Concurrent SG queries causes QueryTimeoutException

Hi all,
I manage a Couchbase cluster infrastructure with 2 nodes Data/Query/Index.

Recently, we’re observing an issue related to tons of queries sent by a Community SG in a specific timewindow (usually every day from 7AM to 9AM and from 7PM to 9PM).

The application uses the SG to enrich data and to set permissions on the documents with Channels and Roles.
The concurrent queries are the following:

SELECT meta(<bucket>).xattrs._sync.access.role:User as value FROM <bucket> USE INDEX (sg_access_x1) WHERE any op in object_pairs(meta(<bucket>).xattrs._sync.access) satisfies op.name = $userName end;

After 1m15s the queries end in timeout, causing the application BE disruption, since it doesn’t get a result.

We also tried to increase the SG query timeout, but we observed even more queries stressing out the entire cluster. Hence we set it again to the default 75s value.

Any idea on why is this happening?
Is there any related known issue or is just something misconfigured at the application level that is triggering too much queries?

So - when one of those queries executes by itself, there is no issue? It’s only when two or more execute concurrently that there’s an issue?
How long does the query take when only one is executed?

  1. When the query executes by itself there are no issues.
  2. When there’s a concurrent execution, up to 2000 queries in the last minute, we observe the timeouts.
  3. When only one query is executed it usually takes around 1s.

I want to add that tipically the query is not executed by itself, but there are around 10 queries or less concurrently executed (but this gives no errors and no timeouts).

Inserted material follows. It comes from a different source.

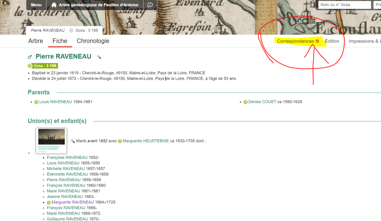
Task: Switch to the Chronologie tab
Action: (93, 41)
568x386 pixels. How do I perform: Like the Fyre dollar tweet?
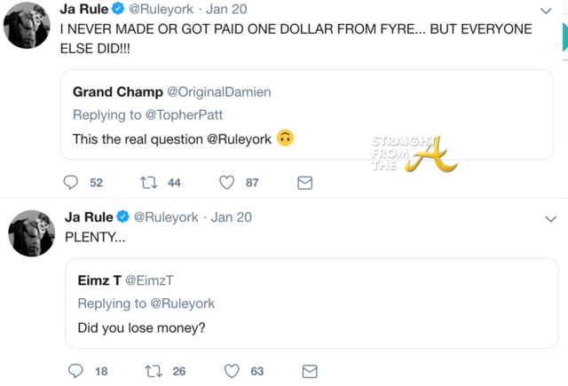[226, 183]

We are observing a spike in the number of the concurrent queries at several intervals and an increase of the execution time. This seems to cause the application BE disruption.

2000 queries per minute is 33 queries per second. Given that each query takes 1 second to execute, assuming serial execution (1 core) the last of those 33 queries will complete 33 seconds after the first query. Given that another 33 requests/second will arrive during the other 32 seconds of that interval, there will be a backlog of 1056 requests, which will take 1056 seconds to process, with another 1056*33 requests arriving during that interval etc. Assuming no other bottlenecks under ideal conditions, 33 total cores (number_nodes*cores_per_node) are required to handle a continuous load of 33 queries per second which take 1 second to execute. Assuming that sometimes the distribution is not uniform, maybe allow for 60 total cores.

Thanks for the analysis.

Is the query a standard query performed by the SyncGateway?
If so, what could trigger that query? A specific endpoint call?

The “application uses the SG to enrich data and to set permissions on the documents with Channels and Roles.” ?

Ok, if I understood it’s not a periodical query triggered by the SG itself to check permissions or access to some channels. Right?

Is there any specific call to trigger that?

This appears to be a known issue related to managing users. Someone is looking.
Apologies for my previous response - I understood it to be an application query.

Many thanks, I’ll wait your update, to check if there’s a fix.

This is usually related to how often you’re making access() calls in your sync function.

If you can share your sync function we may be able to determine if you’re doing this unnecessarily (i.e. are you issuing access() on every write / multiple times per write?)

But note that, invoking it multiple times to grant the same user access to the same channel, will result in negative performance implications.

1 Like

Other users have had similar issues in non-public tickets (you won’t be able to see them) CBSE-13514, CBSE-10325 which are marked “solved”, but I don’t understand what the solution is. In addition to making less calls to access(), it seems that adding an index would help - but I don’t know what index should be added. Maybe someone from couchbase-lite could help.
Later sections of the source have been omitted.